Curried Chicken Salad
The Lazy Creek Gewurztraminer is perfect with this lightly mild Curried Chicken Salad.
4 servings
Ingredients:
2 tbsp. chicken broth
1 tbsp. mild curry powder
1 cup mayonnaise (you can also do ½ cup mayo and ½ cup plain Greek yogurt)

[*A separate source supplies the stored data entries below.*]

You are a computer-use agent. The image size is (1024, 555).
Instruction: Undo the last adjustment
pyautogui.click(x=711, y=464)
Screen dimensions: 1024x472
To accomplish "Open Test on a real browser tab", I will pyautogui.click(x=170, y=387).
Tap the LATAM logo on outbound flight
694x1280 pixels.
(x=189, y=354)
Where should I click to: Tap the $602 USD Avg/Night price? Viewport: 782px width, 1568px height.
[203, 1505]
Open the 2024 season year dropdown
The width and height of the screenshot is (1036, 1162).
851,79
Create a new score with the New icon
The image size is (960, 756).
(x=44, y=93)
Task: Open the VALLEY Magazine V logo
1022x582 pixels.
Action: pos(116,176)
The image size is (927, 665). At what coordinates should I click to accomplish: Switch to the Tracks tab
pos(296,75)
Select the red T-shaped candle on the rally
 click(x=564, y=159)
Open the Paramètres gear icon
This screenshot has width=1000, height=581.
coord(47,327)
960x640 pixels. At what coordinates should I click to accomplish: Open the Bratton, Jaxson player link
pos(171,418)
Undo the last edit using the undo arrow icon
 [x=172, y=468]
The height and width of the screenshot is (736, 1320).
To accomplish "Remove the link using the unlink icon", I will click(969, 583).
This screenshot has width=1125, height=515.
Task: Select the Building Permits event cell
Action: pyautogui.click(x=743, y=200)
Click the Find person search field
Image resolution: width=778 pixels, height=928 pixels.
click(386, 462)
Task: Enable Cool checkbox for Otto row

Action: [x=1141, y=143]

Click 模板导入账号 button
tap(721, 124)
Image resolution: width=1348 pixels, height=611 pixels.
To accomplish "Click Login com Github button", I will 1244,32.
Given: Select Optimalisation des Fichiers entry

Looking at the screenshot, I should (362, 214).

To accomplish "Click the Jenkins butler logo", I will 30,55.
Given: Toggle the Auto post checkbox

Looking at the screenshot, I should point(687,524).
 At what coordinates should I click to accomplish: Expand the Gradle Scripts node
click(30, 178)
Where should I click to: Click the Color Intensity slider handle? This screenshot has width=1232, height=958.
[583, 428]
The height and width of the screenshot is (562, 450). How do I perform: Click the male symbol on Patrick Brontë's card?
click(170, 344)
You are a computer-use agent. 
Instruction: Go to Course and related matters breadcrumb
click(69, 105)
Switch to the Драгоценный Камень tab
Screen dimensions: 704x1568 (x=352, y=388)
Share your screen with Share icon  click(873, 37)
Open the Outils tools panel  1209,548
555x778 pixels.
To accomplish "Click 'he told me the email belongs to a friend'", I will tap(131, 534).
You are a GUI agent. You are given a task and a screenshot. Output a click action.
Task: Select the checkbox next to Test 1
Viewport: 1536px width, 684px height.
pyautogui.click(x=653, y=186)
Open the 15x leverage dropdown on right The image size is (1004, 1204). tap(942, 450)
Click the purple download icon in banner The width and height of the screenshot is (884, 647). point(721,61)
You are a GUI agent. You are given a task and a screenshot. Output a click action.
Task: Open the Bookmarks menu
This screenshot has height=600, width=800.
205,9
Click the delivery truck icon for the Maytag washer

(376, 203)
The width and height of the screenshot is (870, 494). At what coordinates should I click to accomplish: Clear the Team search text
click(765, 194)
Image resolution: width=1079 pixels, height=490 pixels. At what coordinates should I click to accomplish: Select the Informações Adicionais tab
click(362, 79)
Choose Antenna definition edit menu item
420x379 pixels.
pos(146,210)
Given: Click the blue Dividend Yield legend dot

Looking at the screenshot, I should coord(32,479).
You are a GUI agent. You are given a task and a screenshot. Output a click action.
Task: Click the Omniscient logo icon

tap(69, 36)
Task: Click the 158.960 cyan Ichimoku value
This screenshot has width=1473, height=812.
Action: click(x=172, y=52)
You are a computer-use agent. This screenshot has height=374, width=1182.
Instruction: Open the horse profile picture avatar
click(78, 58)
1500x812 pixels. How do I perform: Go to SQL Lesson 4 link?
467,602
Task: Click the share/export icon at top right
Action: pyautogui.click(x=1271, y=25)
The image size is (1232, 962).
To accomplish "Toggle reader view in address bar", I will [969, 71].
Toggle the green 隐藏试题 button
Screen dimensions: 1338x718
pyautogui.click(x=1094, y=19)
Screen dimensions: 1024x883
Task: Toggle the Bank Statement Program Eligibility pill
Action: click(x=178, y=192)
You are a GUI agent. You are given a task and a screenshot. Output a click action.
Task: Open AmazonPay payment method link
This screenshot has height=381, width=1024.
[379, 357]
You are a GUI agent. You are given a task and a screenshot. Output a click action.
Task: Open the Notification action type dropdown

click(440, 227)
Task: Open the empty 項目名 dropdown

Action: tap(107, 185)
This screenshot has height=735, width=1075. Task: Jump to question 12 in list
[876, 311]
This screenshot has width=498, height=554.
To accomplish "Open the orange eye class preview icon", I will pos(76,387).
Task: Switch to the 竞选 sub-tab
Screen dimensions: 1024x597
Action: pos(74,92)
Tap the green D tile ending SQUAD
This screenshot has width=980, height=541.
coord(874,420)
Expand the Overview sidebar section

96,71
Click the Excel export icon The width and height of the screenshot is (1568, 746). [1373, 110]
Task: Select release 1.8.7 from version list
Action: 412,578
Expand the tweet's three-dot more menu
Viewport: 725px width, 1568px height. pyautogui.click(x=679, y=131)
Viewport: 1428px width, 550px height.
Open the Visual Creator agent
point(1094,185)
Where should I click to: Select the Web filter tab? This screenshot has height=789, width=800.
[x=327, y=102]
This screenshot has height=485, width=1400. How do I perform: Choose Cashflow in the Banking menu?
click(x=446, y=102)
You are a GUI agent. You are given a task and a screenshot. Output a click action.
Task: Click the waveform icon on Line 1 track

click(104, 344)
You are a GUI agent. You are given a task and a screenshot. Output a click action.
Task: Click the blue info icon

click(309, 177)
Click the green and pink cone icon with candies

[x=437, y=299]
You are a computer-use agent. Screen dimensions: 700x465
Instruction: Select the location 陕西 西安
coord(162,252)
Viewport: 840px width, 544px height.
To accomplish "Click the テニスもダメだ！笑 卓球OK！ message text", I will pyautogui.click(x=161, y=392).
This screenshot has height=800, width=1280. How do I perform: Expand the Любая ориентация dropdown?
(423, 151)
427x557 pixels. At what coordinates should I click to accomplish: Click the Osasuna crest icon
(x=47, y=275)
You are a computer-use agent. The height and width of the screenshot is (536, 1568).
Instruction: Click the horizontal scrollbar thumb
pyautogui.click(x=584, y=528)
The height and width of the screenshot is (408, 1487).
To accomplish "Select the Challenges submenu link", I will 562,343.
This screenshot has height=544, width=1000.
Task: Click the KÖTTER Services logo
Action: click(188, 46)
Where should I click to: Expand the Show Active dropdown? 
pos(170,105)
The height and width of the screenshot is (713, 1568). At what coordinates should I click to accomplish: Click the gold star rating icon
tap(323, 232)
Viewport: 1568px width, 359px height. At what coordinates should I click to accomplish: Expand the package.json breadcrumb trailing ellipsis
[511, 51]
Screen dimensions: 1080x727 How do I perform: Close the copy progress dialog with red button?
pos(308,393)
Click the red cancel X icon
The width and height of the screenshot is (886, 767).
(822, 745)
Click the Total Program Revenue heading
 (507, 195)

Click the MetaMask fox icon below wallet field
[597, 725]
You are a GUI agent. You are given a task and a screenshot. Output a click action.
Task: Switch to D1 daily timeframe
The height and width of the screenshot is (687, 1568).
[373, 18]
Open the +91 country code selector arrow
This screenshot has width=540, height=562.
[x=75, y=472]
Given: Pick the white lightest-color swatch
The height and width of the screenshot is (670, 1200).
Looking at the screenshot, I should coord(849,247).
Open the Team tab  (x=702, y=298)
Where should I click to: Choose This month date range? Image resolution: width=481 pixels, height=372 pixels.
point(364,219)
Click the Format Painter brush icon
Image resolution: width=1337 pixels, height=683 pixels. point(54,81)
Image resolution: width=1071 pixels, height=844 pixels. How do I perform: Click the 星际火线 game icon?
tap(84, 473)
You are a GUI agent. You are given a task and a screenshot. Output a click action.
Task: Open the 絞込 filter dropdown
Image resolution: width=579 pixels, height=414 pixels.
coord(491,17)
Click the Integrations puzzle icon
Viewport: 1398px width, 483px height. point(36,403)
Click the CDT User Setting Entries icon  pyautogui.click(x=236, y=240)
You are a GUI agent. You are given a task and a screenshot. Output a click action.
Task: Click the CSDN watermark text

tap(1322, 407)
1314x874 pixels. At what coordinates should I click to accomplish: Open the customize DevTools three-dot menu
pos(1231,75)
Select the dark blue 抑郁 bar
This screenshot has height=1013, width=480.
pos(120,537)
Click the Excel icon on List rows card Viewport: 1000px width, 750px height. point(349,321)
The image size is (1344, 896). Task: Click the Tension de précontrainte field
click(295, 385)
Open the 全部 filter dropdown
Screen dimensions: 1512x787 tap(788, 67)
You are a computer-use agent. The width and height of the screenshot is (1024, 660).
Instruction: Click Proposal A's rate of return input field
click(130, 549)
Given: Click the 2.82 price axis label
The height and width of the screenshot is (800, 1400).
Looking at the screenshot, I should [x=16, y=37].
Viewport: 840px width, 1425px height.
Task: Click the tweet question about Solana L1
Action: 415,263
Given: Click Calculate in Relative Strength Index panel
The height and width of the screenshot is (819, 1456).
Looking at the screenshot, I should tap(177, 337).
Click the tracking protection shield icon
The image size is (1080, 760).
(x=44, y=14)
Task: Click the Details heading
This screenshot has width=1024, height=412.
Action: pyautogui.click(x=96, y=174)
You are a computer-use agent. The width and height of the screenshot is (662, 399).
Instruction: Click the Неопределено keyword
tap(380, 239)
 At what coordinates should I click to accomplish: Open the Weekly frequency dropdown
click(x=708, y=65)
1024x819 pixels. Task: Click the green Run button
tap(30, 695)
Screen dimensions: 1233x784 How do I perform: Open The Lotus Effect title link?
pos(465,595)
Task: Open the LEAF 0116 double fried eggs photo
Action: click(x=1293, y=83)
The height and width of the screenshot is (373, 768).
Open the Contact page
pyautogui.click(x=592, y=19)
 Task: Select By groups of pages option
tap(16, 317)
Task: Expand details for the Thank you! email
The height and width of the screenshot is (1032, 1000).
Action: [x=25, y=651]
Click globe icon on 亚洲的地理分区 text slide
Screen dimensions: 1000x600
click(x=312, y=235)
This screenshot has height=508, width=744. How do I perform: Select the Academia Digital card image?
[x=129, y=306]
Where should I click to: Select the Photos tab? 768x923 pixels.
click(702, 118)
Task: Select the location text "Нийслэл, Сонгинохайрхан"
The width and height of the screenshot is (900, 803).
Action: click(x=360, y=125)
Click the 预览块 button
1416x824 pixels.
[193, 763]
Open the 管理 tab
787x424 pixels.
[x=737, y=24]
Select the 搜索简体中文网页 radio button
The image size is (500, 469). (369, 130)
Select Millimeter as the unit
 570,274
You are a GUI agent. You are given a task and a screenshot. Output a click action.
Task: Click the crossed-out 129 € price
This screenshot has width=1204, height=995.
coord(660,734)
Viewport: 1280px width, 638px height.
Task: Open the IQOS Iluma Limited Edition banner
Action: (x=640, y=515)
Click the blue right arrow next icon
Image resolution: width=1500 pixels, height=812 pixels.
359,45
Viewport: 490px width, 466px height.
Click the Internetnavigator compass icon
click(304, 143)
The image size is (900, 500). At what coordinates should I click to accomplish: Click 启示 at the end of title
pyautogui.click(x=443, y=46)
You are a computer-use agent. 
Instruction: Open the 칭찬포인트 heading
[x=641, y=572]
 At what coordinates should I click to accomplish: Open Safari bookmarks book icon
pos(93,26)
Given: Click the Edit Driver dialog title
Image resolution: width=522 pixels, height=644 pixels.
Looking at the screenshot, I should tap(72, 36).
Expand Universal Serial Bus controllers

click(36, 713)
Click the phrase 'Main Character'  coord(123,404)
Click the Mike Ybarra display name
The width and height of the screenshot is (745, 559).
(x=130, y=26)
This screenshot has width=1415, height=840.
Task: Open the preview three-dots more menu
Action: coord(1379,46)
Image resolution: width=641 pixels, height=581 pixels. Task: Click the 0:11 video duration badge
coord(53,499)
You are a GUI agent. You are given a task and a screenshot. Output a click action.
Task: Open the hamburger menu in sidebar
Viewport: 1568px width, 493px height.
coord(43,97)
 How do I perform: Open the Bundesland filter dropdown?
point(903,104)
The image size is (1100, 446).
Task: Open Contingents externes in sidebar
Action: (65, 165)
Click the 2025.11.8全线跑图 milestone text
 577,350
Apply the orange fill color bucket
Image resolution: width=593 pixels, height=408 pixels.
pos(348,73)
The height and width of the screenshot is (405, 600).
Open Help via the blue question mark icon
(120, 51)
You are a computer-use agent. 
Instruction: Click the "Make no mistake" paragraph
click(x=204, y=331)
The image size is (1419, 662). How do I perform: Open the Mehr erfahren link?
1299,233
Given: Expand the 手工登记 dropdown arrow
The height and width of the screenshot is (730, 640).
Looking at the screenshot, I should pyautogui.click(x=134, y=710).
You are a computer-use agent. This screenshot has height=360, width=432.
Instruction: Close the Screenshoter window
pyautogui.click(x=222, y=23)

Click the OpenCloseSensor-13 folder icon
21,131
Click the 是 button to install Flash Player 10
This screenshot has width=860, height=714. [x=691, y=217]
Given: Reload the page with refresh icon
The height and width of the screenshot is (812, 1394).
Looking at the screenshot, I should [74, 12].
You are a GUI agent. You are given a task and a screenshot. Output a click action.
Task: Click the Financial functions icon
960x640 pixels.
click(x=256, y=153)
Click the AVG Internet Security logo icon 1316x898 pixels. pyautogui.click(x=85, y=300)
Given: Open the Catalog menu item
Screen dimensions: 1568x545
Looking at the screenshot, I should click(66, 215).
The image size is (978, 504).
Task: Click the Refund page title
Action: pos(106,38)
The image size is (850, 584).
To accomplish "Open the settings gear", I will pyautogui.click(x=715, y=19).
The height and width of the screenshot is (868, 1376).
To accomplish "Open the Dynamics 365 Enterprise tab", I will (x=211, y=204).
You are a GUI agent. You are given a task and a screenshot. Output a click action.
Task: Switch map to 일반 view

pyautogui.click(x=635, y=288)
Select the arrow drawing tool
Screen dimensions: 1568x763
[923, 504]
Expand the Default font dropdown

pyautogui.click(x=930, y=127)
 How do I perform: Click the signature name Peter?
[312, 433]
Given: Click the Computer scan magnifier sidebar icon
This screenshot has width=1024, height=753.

2 tbsp. mango chutney (Major Grey’s)
1 tbsp. fresh lime juice
1 tbsp. lychee juice
2 –3 cups diced cooked chicken
1 cup diced, unpeeled Granny Smith apples
1 cup diced, peeled fresh pineapple
½ cup unsweetened coconut
½ cup chopped dried apricots
¼ cup golden raisins (In the summer I used fresh seedless grapes, cut in half.)
½ cup toasted almonds
Baby romaine leaves and/or rice noodles
Garnish with crisp wonton strips
Stir chicken broth with the curry powder in a small saucepan over medium heat until thicken, about 5 minutes. Transfer to medium size bowl to cool. Whisk in 1 cup mayonnaise, mango chutney, lime and lychee juice to the curry mixture and stir to blend. If you want dressing thicker, you can add more mayonnaise. Add chicken and the rest of the ingredients to a large bowl. Add the dressing, mix gently together. Spoon chicken salad on top of baby romaine leaves or rice noodles and garnish with wonton strips.